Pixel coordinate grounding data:
☆ ☆ ☆ ☆ ☆

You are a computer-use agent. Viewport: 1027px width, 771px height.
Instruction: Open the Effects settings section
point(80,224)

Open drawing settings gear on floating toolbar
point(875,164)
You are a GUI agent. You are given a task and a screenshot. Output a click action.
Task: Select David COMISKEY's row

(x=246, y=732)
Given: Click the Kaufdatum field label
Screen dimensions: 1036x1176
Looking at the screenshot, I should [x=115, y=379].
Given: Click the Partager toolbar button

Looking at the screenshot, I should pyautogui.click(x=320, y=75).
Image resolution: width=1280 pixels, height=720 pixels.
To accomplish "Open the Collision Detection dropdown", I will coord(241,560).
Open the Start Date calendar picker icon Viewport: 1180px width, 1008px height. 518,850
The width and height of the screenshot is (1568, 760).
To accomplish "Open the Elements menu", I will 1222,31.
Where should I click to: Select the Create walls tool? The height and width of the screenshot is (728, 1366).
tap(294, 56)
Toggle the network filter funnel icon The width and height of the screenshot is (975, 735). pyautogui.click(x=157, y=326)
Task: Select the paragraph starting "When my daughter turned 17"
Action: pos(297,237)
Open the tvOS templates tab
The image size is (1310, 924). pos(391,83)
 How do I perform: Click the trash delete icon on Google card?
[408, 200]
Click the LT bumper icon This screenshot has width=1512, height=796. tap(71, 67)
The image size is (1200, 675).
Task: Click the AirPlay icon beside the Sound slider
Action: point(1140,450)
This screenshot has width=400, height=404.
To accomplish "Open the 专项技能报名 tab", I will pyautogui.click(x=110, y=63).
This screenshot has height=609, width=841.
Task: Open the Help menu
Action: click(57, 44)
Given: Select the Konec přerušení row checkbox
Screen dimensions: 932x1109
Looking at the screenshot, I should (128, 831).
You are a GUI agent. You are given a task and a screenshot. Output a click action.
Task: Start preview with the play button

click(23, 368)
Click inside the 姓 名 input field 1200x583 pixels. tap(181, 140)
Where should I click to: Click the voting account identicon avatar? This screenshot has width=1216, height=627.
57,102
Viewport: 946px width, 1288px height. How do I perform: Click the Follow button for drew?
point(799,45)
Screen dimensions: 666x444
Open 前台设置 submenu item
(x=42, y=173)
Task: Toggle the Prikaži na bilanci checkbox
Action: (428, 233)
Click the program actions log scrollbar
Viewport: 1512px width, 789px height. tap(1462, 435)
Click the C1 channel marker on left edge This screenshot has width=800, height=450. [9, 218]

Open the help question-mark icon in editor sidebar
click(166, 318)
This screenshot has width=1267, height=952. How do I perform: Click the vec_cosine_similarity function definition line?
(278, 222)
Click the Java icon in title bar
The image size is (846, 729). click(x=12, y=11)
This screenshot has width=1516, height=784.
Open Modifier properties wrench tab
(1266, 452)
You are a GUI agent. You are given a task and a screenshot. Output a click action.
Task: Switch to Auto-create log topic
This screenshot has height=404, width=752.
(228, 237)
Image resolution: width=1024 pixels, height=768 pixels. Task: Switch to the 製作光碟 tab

☆ ☆ ☆ ☆ ☆

Assignment: The line with "Open the help question-mark" and every line after it up to the end of the entries: output those exactly, and only those.

Solution for this problem:
Open the help question-mark icon in editor sidebar
click(166, 318)
This screenshot has width=1267, height=952. How do I perform: Click the vec_cosine_similarity function definition line?
(278, 222)
Click the Java icon in title bar
The image size is (846, 729). click(x=12, y=11)
This screenshot has width=1516, height=784.
Open Modifier properties wrench tab
(1266, 452)
You are a GUI agent. You are given a task and a screenshot. Output a click action.
Task: Switch to Auto-create log topic
This screenshot has height=404, width=752.
(228, 237)
Image resolution: width=1024 pixels, height=768 pixels. Task: Switch to the 製作光碟 tab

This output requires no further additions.